Nervous faces fill the ICC as delegates prepare to listen to what everyone agrees could be an early make-or-break moment – the keynote speech from the Chancellor of the Exchequer.

But then came the breaking news this morning that Kwasi Kwarteng had announced a u-turn on scrapping the 45p top rate of tax.

Government loyalists wanted him to do something to steady the ship. So, will this be enough or does it leave the government looking weak and humiliated?

No matter who you speak to, everyone agrees that action must be taken, and soon, for the government to regain control of its party.

There is a real sense that we are heading into an afternoon that could see the Truss government either regain confidence, or face a devastating political mutiny before it is barely a month old.

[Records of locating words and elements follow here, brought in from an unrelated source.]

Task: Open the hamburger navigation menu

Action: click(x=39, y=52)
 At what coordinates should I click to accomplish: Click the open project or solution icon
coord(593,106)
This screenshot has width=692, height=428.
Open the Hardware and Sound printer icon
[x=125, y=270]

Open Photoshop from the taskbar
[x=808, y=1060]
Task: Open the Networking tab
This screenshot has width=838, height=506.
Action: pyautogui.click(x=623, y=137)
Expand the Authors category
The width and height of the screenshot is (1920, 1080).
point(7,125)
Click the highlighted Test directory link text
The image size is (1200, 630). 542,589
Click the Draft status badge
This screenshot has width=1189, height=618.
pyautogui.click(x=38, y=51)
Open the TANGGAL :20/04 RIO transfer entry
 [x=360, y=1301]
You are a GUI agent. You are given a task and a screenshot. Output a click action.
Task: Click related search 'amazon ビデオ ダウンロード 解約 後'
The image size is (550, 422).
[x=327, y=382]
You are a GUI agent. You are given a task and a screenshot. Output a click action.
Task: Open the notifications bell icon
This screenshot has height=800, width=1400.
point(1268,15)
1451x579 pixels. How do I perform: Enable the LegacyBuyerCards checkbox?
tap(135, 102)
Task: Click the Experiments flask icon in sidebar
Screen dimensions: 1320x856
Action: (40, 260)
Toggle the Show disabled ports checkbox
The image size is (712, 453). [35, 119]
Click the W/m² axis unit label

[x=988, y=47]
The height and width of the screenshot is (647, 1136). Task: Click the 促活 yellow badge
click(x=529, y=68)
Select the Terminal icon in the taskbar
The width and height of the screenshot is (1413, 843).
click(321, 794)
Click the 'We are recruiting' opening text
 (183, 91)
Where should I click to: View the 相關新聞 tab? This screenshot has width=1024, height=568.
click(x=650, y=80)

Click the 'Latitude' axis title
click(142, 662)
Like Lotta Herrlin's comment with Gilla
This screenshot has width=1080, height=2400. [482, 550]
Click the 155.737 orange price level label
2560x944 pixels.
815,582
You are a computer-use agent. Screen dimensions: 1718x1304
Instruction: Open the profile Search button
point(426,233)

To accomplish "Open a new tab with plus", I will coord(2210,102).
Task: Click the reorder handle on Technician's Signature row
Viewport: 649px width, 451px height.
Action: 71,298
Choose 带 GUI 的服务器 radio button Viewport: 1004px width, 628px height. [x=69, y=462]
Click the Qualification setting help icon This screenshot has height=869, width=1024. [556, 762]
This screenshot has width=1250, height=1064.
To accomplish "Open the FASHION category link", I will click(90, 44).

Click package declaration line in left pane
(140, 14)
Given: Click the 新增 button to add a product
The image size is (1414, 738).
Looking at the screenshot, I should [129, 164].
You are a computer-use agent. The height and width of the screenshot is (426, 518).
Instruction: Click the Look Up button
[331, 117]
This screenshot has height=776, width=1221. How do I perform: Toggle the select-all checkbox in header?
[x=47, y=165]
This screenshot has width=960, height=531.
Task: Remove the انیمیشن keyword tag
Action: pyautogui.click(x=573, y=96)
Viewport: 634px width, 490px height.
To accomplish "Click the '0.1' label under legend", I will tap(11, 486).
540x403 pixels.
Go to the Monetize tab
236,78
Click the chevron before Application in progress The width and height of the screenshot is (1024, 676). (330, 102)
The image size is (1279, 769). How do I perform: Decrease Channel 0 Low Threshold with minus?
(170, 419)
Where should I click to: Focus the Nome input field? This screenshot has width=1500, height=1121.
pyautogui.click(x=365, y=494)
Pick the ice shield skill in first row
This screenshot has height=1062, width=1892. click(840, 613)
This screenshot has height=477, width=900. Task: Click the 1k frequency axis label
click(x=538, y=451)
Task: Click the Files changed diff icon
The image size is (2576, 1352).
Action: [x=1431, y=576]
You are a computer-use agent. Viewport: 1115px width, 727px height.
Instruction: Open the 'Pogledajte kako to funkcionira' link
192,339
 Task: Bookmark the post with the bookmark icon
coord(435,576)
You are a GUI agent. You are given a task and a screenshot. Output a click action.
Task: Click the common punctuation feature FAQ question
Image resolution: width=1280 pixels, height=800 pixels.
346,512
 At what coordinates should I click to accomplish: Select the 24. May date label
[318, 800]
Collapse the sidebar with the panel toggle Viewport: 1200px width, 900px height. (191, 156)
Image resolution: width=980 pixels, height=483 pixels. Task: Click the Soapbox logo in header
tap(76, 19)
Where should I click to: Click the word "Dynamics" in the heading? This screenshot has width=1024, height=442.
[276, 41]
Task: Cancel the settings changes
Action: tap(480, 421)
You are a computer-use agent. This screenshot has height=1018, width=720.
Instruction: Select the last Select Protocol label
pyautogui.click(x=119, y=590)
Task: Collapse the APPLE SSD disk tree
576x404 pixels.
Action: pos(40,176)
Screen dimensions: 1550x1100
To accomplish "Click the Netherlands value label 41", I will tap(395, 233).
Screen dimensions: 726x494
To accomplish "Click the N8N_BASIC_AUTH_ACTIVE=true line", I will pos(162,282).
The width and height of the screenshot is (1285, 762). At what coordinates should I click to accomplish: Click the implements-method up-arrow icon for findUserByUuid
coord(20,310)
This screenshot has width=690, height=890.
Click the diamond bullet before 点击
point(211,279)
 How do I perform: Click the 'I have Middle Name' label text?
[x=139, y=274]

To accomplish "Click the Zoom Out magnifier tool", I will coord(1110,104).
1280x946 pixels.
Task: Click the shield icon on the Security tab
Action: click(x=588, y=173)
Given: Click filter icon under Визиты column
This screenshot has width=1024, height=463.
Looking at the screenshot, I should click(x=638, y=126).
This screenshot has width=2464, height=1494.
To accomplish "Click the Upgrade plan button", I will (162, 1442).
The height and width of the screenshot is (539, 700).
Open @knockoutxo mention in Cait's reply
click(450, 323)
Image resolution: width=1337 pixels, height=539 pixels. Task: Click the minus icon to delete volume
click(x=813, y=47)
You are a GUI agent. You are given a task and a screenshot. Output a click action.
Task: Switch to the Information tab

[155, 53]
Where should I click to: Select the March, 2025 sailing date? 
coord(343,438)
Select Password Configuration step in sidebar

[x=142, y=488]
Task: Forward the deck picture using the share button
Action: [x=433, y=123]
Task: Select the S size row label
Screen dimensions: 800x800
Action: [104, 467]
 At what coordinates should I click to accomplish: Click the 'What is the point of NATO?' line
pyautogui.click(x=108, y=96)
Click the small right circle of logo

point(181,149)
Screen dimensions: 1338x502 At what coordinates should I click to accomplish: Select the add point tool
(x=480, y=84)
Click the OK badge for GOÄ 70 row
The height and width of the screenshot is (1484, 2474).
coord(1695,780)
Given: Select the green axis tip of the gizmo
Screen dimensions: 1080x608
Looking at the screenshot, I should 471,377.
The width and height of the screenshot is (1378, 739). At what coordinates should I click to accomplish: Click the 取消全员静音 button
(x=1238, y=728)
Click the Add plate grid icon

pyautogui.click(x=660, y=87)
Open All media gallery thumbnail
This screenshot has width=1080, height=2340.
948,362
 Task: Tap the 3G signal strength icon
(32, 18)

After a decade of attending Conservative Party Conference, I ask myself whether this moment is really as pivotal as it seems. Are we genuinely on the cusp of seismic political upheaval, or just deep into the zeitgeist of deeming everything ‘unprecedented’?

Certainly, this is not the first time that bitter division has threatened to steal the show. But despite it all, six years and four Prime Ministers after Brexit first ruptured the natural accession of Conservative politics, the Party has demonstrated remarkable resilience, winning two elections and, until recently, leading in the polls.

Why then does this Conference truly feel more significant? If the threat within has become par for the course, perhaps that eerie unfamiliar feeling is the spectre of a Labour Government that has never loomed so large.